Saturday, March 04, 2006

The Sunday of Cheesefare/Forgiveness Sunday

This homily is based upon Matthew 6:14-21

+In the Name of the Father, and of the Son, and of the Holy Spirit, One God. Amen.

This morning is Forgiveness Sunday, which is our doorway to Great Lent. In the gospel lesson from Matthew 6, our Lord Jesus Christ instructs us, “If you forgive men their trespasses, your Heavenly Father will also forgive you. But if you do not forgive men their trespasses, neither will your Heavenly Father forgive your trespasses.” As we stand in this doorway, preparing to go forth upon our Lenten journey, we are reminded that forgiveness is the foundation of the Christian life. God has forgiven our sins and granted that we may share in His Divine Life and Love. Forgiveness and love form the whole basis of our communion with Him, as well as the basis of our communion with one another.

As we are told in Ephesians chapter two: “But God, who is rich in mercy, because of His great love with which He loved us, even when we were dead in trespasses, made us alive together with Christ (by grace you have been saved) and raised us up together, and made us sit together in the heavenly places in Christ Jesus.” Notice in these verses that it is the love of God that raises us up from the death of separation from God in our trespasses and makes us alive in Christ. I also noticed that the words “us” “we” and “together” are used a total of 8 times throughout these verses to indicate that we are not made alive to God as individuals, but together as the community of those being saved. Salvation is very much a communal experience, not an individual one. Together we are saved in Christ Jesus.

This is the pattern you find throughout the Scriptures. Salvation is a corporate experience. Even in those cases where people might receive the gospel message individually, they are not left in that isolated condition, but are baptized into the Church, have hands laid on them by the apostles of the Church, and are made members of that Church called by St. Paul “the Body of Christ” where their salvation is worked out, lived out and experienced together.

Pop-Christianity has often sought to separate the salvation experience from the Church, but the scriptures and the Christian tradition simply do not support this urge. The Church of the scriptures is not simply a “worship center” for like-minded individuals to gather for fellowship and praise as they each enjoy their own individual relationship with God and their own independent salvation. There is no model for anything of this sort to be found in the bible, although such “centers” exist all around us today. Instead, the bible presents the Church as the community of those who are being saved together.

Understanding that our salvation is a corporate experience, we are therefore very much obligated to pay attention to the many scriptures which command Christians to live together in love and unity and harmony and forgiveness. It would be good if all Christians lived by these verses, but the sad reality is that they do not, or else there would not be the division that we see today in twenty-thousand different denominations. People who believe that their salvation is individually obtained really have no need for unity with other Christians, and those verses which call for it become little more than a nice sentiment, a “scriptural ideal” perhaps, but something which is easily set aside if we simply can’t agree with one another.

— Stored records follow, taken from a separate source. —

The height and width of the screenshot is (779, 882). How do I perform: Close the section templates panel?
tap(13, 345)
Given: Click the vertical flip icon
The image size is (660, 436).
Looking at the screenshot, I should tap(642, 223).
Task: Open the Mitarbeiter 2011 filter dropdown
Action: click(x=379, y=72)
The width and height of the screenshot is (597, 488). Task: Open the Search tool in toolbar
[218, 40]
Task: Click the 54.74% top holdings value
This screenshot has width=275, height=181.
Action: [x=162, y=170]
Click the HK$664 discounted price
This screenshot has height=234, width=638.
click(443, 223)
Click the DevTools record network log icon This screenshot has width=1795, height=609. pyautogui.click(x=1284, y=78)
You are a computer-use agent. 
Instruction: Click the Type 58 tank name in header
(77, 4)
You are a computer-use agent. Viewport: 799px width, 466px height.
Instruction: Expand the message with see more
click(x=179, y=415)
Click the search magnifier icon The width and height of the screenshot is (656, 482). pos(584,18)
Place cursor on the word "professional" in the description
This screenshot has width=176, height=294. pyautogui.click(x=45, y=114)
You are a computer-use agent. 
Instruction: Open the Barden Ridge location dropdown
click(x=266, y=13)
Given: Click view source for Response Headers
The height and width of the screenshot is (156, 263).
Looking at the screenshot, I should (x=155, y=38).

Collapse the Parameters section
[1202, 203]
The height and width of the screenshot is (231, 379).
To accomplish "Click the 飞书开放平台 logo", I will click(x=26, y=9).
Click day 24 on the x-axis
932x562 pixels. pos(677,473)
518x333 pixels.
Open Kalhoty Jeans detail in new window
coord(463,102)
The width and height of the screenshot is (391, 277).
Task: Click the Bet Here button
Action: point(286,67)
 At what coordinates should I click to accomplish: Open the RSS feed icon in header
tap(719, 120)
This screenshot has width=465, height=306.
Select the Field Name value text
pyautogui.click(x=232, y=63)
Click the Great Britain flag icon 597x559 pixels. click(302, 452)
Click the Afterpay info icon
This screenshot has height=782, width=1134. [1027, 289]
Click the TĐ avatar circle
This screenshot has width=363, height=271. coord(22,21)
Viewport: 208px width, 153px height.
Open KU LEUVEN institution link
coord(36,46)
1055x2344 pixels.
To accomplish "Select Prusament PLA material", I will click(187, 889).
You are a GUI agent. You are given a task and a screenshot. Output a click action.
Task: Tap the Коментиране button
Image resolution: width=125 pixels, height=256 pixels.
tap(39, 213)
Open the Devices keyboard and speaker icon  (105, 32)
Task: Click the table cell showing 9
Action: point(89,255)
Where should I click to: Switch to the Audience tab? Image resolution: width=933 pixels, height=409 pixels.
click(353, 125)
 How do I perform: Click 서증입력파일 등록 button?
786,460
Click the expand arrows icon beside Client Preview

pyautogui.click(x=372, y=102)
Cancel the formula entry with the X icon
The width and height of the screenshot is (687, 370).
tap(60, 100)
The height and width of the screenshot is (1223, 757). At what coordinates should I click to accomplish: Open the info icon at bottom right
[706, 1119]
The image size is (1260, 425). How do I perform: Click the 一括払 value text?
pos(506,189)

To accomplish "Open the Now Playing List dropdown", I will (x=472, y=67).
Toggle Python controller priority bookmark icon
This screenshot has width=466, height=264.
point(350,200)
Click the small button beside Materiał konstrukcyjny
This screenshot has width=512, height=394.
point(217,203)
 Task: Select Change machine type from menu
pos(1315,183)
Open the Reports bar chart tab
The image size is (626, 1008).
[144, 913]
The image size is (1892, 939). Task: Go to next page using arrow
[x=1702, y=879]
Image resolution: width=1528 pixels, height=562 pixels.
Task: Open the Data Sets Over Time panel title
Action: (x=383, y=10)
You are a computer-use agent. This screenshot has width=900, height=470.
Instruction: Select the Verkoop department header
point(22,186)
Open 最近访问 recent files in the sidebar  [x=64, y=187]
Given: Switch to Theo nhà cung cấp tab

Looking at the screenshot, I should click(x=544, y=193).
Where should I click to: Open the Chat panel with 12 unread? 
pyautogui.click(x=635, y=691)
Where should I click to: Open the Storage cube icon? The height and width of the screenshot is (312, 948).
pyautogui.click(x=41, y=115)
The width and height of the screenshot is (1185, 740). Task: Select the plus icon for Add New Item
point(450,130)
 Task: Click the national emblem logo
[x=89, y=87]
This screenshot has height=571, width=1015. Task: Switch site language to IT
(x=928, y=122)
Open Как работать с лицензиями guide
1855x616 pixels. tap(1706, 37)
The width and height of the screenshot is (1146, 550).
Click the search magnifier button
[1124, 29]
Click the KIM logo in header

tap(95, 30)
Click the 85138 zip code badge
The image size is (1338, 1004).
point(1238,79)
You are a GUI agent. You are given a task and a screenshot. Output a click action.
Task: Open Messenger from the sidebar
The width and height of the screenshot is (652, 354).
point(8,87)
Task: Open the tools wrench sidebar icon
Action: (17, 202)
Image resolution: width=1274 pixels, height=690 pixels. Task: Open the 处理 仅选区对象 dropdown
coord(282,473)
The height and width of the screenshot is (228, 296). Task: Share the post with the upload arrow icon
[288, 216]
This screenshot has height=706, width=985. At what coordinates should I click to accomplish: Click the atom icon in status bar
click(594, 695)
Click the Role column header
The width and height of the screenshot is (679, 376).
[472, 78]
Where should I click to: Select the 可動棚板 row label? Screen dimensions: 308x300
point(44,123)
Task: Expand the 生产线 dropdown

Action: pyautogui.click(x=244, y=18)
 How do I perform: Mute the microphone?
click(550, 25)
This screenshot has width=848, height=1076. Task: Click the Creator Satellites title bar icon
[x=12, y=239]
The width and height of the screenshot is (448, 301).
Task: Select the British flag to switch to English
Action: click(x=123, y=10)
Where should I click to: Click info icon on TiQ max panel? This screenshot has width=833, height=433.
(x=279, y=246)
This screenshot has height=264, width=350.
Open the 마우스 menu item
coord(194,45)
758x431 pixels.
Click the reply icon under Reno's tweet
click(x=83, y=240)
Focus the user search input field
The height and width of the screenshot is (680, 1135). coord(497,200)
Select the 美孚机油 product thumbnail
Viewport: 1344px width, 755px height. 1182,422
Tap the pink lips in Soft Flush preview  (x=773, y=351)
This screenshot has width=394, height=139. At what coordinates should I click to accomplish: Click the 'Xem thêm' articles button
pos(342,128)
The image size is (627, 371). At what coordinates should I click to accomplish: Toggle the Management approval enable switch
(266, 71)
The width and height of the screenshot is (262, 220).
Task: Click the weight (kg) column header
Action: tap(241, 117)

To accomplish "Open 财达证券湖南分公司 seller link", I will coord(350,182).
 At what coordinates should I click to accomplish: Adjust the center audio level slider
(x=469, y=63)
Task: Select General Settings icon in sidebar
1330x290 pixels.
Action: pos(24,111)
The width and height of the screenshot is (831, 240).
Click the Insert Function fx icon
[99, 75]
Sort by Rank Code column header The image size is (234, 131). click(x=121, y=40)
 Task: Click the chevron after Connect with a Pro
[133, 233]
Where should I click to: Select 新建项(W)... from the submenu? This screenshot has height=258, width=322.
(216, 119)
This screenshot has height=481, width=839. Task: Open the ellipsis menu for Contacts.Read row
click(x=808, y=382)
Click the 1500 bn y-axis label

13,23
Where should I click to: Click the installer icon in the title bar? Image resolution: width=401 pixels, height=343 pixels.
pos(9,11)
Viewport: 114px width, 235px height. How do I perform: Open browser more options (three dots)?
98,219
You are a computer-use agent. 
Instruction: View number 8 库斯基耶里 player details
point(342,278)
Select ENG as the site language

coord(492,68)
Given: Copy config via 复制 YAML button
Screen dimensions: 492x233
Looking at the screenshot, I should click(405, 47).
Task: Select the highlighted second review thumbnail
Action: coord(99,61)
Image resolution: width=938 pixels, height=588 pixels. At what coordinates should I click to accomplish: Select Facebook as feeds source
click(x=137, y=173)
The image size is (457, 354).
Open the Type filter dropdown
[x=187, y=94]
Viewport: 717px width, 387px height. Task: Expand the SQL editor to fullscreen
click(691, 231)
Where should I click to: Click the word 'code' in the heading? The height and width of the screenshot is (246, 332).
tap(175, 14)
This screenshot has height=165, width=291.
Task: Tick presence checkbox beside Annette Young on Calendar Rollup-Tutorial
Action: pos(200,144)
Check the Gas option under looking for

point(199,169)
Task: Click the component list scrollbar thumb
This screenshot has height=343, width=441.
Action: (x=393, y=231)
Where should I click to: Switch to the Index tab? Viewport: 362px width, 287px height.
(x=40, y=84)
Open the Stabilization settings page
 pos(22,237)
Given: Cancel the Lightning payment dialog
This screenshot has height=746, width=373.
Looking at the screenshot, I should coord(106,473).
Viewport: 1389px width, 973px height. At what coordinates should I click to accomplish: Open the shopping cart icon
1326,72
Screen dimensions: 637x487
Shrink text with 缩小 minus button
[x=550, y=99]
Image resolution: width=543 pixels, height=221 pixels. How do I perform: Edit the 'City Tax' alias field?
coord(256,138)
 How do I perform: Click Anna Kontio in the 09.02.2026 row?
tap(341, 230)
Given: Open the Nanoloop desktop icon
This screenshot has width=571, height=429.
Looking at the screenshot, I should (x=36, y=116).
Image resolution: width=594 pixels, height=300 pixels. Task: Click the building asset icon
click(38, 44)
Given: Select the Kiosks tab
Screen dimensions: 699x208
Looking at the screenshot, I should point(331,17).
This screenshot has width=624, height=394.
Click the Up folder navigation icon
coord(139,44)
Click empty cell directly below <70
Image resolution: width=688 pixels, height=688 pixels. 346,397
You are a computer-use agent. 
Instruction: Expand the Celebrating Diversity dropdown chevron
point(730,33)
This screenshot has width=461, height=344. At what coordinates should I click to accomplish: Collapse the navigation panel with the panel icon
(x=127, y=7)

We Orthodox Christians cannot afford to live that way and must seek to defeat this divisive spirit wherever in may try to creep into our souls or our parishes. Everything revolves around our unity in Christ. Even here in the Divine Liturgy, our supreme service, we do not commune with God individually, but together as the one Body of Christ. We are even told that before we can take communion as Orthodox Christians we must first be reconciled to one another lest that unity be broken by human sin. Forgiveness is essential to that reconciliation.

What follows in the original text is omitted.